#### [What you will do]
Copy out, word for word, the lines of data from the very first line through the line that contains "Open Chrome from", with both of those lines included.

[Dataset entries]
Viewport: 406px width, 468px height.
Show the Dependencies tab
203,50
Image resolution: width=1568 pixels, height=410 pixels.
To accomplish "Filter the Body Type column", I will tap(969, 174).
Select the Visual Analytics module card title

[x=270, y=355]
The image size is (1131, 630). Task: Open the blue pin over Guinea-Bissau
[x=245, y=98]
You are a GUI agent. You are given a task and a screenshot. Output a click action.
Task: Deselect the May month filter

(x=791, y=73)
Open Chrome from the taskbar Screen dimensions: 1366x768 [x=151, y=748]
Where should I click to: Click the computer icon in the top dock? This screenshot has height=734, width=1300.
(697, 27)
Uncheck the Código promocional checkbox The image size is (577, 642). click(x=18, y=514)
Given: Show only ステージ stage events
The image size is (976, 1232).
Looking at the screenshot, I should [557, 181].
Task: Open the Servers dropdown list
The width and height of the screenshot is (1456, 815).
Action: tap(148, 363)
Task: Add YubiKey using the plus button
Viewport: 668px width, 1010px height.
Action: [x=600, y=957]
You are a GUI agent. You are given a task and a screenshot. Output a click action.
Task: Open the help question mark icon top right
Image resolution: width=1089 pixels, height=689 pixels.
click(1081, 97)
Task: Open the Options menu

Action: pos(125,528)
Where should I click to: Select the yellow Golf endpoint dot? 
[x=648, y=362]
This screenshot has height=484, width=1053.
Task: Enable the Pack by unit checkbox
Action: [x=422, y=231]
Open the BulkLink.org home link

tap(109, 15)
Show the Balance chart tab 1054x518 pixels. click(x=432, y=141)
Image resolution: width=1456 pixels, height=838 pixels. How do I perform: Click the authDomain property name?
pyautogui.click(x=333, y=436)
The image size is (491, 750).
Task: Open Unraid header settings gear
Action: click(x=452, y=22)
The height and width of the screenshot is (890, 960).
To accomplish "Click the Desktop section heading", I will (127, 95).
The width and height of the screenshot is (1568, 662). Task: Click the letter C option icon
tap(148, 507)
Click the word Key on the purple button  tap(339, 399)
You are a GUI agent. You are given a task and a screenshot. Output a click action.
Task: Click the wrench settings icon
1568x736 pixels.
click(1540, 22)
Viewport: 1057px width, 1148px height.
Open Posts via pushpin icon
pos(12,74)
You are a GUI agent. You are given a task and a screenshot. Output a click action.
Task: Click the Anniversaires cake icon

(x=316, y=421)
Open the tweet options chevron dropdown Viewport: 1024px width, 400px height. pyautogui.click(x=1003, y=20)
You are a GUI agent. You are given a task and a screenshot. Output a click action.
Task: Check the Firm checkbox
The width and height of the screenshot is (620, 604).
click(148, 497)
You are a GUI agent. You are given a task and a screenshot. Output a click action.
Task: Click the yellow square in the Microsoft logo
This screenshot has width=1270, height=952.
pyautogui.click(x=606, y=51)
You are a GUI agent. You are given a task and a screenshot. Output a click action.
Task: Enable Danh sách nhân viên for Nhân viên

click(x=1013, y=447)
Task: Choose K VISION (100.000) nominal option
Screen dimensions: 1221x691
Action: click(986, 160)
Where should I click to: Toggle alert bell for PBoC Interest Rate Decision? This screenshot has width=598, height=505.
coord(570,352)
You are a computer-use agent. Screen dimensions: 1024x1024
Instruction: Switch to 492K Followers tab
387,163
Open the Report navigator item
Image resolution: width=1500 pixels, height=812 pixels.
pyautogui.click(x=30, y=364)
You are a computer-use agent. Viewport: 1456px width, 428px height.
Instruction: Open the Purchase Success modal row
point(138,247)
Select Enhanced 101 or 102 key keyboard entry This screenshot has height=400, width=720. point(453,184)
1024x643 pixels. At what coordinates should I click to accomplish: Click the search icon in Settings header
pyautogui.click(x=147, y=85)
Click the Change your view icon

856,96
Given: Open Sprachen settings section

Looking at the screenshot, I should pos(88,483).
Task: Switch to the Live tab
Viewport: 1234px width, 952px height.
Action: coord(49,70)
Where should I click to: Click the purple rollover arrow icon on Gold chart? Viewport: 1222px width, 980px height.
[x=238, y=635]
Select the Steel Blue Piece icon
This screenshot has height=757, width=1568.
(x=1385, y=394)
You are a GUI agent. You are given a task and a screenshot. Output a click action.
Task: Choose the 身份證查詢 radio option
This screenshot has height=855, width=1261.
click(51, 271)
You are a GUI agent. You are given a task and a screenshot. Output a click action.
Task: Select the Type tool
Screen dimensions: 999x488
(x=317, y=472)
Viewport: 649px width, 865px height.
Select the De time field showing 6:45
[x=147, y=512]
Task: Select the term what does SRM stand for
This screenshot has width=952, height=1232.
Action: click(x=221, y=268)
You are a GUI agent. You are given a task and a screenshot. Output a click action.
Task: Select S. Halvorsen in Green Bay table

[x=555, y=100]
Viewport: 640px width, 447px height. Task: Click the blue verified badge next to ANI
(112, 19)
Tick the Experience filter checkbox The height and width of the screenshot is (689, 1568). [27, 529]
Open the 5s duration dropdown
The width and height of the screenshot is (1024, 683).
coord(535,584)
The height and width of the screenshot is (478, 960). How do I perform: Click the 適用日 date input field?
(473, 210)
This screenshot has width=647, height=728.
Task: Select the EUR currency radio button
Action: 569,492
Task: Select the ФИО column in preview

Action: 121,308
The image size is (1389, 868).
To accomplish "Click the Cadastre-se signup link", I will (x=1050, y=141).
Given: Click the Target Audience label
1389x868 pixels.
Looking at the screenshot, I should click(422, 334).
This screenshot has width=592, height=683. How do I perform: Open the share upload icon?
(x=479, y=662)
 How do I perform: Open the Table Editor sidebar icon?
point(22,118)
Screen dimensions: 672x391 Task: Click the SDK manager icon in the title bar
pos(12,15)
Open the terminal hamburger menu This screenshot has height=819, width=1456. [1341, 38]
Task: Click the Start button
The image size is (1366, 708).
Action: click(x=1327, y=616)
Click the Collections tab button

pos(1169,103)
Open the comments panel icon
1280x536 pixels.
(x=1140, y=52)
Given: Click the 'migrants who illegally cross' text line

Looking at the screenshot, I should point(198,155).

#### [Task response]
Viewport: 406px width, 468px height.
Show the Dependencies tab
203,50
Image resolution: width=1568 pixels, height=410 pixels.
To accomplish "Filter the Body Type column", I will tap(969, 174).
Select the Visual Analytics module card title

[x=270, y=355]
The image size is (1131, 630). Task: Open the blue pin over Guinea-Bissau
[x=245, y=98]
You are a GUI agent. You are given a task and a screenshot. Output a click action.
Task: Deselect the May month filter

(x=791, y=73)
Open Chrome from the taskbar Screen dimensions: 1366x768 [x=151, y=748]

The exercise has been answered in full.